### [Your goal]
Output exactly, and only, the lines below from the one with "Given: Open the reply speech bubble icon" down to the one with "Given: Set font size to 大 (large)". Include both end lines and no pictures.

### [Records for the task]

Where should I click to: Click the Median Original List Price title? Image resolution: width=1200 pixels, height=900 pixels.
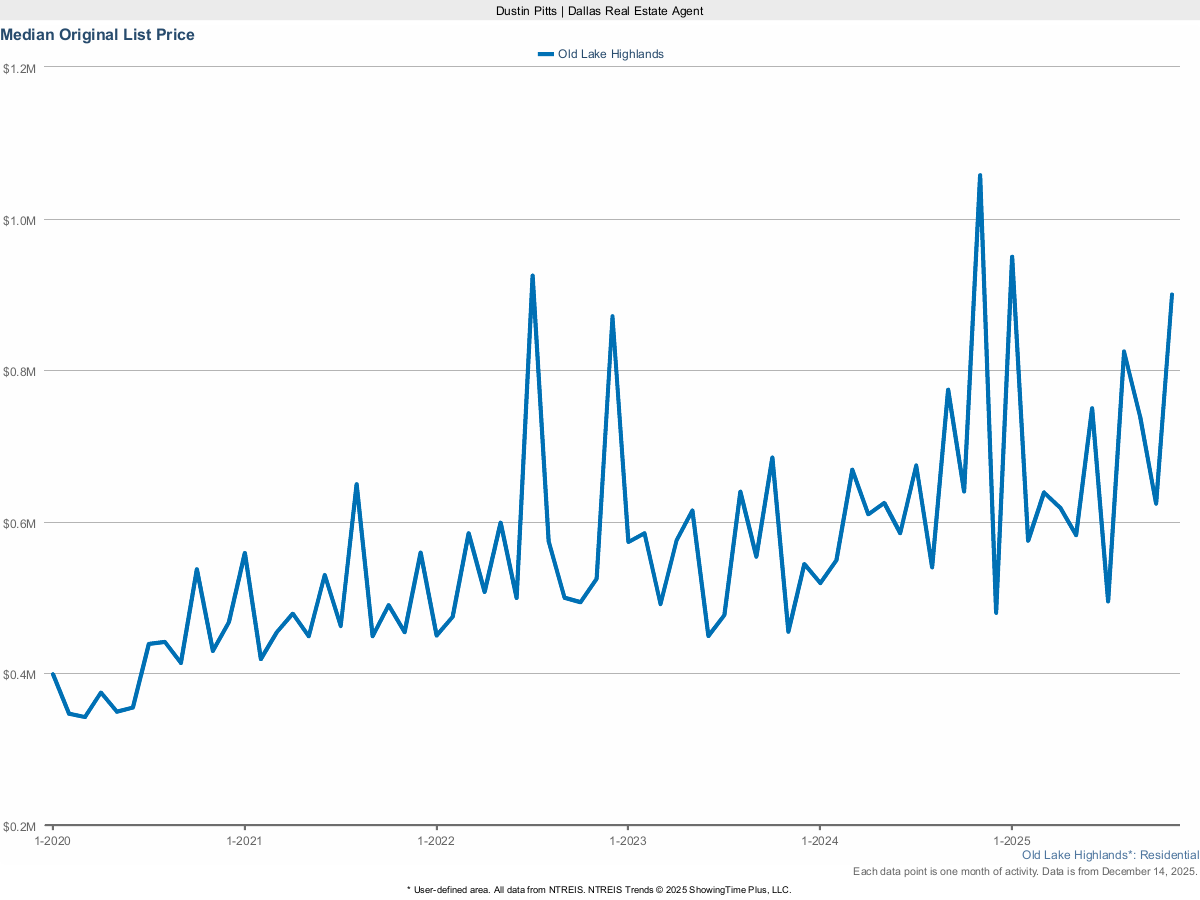(98, 35)
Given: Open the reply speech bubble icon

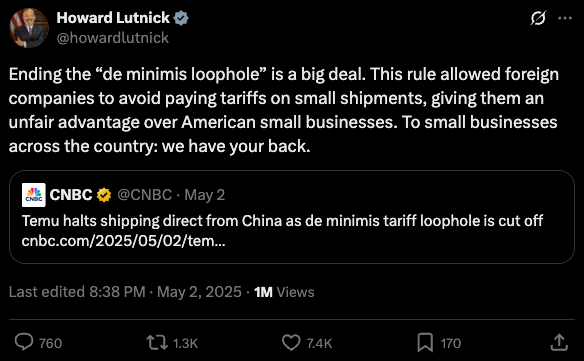Looking at the screenshot, I should (x=24, y=342).
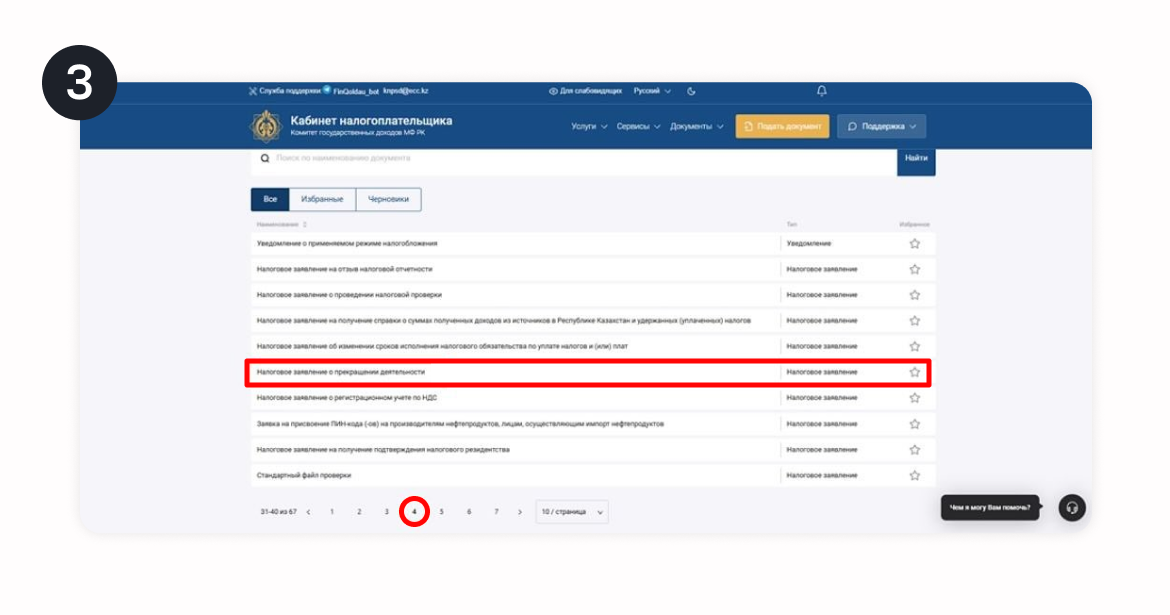The image size is (1170, 615).
Task: Expand the Услуги dropdown menu
Action: 589,127
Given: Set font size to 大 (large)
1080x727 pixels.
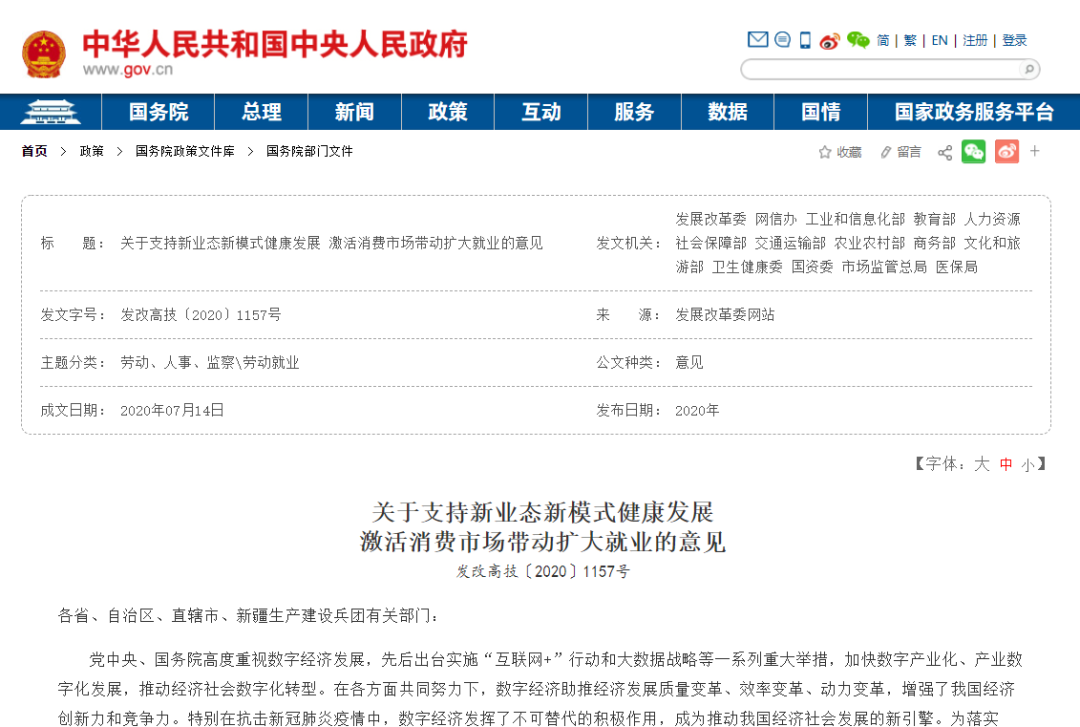Looking at the screenshot, I should (982, 464).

### [Answer section]
Given: Open the reply speech bubble icon

Looking at the screenshot, I should (x=24, y=342).
The image size is (1170, 615).
Task: Expand the Услуги dropdown menu
Action: 589,127
Given: Set font size to 大 (large)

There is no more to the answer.